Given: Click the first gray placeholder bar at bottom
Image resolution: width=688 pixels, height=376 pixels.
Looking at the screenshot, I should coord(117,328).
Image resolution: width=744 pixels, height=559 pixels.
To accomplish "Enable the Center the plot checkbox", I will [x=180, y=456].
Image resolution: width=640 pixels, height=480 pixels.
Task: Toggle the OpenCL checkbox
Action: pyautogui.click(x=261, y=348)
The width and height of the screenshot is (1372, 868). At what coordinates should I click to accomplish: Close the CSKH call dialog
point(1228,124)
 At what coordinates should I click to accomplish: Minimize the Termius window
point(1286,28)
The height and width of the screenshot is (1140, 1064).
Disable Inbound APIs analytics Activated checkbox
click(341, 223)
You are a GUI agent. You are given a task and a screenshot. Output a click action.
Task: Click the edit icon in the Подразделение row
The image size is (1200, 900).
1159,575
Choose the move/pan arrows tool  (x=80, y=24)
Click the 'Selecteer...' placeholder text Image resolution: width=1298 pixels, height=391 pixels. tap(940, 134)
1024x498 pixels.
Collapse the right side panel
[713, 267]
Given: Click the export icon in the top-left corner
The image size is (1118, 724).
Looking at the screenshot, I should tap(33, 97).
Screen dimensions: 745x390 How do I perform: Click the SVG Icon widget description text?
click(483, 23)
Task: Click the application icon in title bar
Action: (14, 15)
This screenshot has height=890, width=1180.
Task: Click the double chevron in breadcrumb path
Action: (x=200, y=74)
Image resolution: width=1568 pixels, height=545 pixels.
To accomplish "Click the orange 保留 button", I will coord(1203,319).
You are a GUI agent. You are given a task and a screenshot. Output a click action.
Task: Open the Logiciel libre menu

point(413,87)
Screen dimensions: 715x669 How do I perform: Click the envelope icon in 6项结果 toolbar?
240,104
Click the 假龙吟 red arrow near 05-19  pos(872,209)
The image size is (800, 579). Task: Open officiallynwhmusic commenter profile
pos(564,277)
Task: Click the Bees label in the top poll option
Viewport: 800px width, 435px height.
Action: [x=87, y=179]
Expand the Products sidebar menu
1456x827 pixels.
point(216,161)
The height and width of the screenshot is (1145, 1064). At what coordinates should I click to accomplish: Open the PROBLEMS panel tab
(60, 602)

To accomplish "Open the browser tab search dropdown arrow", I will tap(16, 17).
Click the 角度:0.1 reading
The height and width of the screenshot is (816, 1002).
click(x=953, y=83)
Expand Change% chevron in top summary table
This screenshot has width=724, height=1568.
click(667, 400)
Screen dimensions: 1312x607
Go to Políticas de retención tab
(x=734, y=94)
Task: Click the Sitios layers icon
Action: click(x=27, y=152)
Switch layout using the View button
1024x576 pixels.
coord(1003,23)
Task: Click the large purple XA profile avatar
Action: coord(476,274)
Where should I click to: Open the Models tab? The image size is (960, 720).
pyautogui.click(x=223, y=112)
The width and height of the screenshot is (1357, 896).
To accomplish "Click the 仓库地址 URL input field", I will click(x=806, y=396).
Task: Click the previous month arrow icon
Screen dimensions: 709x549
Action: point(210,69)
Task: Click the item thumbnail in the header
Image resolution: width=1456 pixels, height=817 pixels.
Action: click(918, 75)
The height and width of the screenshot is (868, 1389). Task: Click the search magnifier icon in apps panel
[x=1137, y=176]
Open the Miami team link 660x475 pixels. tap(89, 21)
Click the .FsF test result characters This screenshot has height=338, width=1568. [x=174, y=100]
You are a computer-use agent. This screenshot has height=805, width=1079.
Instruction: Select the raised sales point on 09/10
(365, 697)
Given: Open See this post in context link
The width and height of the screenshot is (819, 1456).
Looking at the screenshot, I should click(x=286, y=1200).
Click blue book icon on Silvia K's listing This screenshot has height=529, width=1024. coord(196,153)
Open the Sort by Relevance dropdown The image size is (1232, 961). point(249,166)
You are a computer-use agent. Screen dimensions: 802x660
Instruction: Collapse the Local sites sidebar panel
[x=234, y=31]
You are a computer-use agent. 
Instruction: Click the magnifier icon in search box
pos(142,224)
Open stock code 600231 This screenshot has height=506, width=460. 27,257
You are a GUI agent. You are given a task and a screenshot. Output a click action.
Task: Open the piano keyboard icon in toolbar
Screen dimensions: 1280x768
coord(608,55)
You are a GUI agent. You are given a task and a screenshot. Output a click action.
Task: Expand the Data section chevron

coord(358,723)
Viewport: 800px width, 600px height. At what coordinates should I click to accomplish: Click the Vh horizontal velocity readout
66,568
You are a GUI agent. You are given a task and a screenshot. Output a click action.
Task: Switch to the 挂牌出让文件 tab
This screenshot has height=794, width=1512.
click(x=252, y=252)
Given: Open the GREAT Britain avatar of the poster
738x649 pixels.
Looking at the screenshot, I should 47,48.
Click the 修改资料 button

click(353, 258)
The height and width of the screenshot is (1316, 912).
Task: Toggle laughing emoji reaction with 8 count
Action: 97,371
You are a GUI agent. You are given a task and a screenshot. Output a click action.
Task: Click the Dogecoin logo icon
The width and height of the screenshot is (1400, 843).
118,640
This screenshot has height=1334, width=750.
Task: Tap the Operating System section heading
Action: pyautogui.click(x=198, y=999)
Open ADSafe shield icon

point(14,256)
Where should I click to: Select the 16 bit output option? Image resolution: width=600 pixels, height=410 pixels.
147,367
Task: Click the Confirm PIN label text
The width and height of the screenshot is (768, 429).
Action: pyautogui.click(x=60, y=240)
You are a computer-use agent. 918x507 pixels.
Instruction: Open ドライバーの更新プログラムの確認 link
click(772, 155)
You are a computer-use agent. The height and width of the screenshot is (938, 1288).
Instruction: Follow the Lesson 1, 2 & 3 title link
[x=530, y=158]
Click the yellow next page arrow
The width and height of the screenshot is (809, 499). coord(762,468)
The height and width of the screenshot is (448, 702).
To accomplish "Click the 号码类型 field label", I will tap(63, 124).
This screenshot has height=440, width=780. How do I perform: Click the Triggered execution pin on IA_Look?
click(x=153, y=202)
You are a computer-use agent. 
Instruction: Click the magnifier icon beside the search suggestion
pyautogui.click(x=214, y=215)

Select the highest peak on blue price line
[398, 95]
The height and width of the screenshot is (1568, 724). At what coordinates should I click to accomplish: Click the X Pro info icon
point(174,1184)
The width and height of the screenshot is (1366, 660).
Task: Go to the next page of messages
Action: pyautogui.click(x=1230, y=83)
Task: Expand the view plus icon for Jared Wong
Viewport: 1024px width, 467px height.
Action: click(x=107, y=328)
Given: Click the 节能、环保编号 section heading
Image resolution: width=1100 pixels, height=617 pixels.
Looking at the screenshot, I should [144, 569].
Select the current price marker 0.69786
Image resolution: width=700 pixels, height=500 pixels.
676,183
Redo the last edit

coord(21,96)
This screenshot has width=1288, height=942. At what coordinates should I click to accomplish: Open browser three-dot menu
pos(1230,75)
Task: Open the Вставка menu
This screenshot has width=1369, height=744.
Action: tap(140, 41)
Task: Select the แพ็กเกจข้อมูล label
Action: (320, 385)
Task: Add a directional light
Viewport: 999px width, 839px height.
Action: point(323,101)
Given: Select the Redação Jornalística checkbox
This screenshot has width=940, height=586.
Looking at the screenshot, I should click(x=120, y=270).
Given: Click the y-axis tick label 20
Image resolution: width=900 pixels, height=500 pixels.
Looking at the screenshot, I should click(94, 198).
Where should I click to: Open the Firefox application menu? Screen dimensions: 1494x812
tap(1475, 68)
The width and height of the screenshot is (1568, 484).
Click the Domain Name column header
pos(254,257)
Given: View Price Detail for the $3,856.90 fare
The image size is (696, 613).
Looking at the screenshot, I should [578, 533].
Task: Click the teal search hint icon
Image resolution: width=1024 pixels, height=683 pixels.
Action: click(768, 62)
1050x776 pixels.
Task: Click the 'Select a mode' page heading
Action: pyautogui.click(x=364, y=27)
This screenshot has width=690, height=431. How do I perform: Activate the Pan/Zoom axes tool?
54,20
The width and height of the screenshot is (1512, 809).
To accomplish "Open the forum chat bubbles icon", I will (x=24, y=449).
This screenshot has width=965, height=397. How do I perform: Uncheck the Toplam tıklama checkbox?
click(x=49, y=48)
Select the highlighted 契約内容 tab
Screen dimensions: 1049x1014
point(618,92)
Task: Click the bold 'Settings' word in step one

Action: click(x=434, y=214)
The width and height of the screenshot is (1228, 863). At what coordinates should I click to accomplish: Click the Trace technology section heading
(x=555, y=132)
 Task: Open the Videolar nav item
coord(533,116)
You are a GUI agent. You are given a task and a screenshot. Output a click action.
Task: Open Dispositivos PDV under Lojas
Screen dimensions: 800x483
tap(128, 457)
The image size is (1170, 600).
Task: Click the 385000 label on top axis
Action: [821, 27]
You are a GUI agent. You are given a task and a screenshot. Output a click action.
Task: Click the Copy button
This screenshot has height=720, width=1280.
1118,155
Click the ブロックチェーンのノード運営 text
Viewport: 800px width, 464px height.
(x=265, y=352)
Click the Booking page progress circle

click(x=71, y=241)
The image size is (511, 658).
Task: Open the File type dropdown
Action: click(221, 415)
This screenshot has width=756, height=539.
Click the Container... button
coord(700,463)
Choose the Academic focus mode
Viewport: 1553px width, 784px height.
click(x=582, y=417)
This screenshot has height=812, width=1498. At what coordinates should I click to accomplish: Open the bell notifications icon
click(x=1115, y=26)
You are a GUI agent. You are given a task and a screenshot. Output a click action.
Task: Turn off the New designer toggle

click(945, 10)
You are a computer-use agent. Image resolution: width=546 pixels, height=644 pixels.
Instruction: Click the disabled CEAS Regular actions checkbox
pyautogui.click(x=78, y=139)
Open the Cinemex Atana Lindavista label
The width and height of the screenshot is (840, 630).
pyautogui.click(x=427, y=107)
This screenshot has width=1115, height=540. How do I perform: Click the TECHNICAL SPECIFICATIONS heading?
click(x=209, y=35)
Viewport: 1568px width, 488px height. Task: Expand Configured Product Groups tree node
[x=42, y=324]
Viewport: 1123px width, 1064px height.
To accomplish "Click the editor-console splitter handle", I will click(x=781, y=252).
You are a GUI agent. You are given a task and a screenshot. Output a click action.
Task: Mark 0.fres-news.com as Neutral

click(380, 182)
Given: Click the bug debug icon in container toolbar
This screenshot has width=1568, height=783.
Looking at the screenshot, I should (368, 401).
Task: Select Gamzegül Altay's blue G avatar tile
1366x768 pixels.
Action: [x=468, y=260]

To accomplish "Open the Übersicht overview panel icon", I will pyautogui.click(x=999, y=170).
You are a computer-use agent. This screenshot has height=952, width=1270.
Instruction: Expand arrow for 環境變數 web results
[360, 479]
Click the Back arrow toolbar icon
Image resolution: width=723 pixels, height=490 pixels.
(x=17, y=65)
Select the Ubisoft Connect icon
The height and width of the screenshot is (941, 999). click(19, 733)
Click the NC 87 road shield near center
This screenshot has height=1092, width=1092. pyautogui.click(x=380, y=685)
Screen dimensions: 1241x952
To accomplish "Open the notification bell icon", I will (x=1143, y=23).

■ **Stated goal**: Rewrite the data starting at the line containing "Given: View Price" and ending at the line containing "Looking at the screenshot, I should [578, 533].", replacing "Price Detail" with "Price Breakdown" and leaving everything else unchanged.

■ **Result for this exercise**:
Given: View Price Breakdown for the $3,856.90 fare
The image size is (696, 613).
Looking at the screenshot, I should [578, 533].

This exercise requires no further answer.